(Pointing items for text and elements)
* * *

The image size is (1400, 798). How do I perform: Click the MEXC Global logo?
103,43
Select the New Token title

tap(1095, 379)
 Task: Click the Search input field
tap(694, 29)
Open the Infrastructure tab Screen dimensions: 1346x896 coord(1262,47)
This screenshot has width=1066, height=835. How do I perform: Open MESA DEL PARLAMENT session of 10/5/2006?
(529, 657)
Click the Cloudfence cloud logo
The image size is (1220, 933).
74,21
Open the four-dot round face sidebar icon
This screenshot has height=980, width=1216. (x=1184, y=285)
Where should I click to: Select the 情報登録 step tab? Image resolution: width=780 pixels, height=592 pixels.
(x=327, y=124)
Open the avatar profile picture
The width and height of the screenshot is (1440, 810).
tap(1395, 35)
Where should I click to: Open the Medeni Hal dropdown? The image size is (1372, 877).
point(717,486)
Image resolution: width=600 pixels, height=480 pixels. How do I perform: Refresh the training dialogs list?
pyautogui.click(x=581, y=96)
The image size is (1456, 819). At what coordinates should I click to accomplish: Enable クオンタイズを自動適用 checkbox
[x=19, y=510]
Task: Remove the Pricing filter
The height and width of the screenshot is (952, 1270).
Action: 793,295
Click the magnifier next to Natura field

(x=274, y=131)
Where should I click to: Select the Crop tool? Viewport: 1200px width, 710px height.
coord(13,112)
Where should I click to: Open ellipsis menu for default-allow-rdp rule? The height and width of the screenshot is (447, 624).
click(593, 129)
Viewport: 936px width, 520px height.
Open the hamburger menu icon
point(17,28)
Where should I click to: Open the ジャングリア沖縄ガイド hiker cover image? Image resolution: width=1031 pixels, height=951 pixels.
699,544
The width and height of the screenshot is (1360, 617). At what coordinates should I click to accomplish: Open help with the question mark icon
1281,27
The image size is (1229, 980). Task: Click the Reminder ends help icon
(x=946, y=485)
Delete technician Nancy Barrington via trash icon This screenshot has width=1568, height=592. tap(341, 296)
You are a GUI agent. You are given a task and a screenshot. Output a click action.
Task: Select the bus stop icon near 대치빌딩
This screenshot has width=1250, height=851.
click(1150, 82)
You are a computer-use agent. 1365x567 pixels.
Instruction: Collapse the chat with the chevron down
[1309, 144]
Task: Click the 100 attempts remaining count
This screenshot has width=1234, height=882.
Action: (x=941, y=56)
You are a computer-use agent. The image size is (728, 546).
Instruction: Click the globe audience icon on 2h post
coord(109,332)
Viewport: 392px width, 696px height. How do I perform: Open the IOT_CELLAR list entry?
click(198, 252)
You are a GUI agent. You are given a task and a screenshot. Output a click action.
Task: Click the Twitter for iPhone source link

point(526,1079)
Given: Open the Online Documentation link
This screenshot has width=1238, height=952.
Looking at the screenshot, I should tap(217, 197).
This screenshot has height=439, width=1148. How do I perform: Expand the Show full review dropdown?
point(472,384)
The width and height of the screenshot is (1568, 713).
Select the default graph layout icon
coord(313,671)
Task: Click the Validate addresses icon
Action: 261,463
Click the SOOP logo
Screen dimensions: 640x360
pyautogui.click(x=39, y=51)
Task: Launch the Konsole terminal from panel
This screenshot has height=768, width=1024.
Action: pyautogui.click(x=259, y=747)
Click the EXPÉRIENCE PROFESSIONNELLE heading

* * *

§ **GOAL**
Pick out every line in the items above that contains the word "logo", and copy each one in full. Case counts.

§ **RESPONSE TO THE TASK**
The image size is (1400, 798). How do I perform: Click the MEXC Global logo?
Click the Cloudfence cloud logo
Click the SOOP logo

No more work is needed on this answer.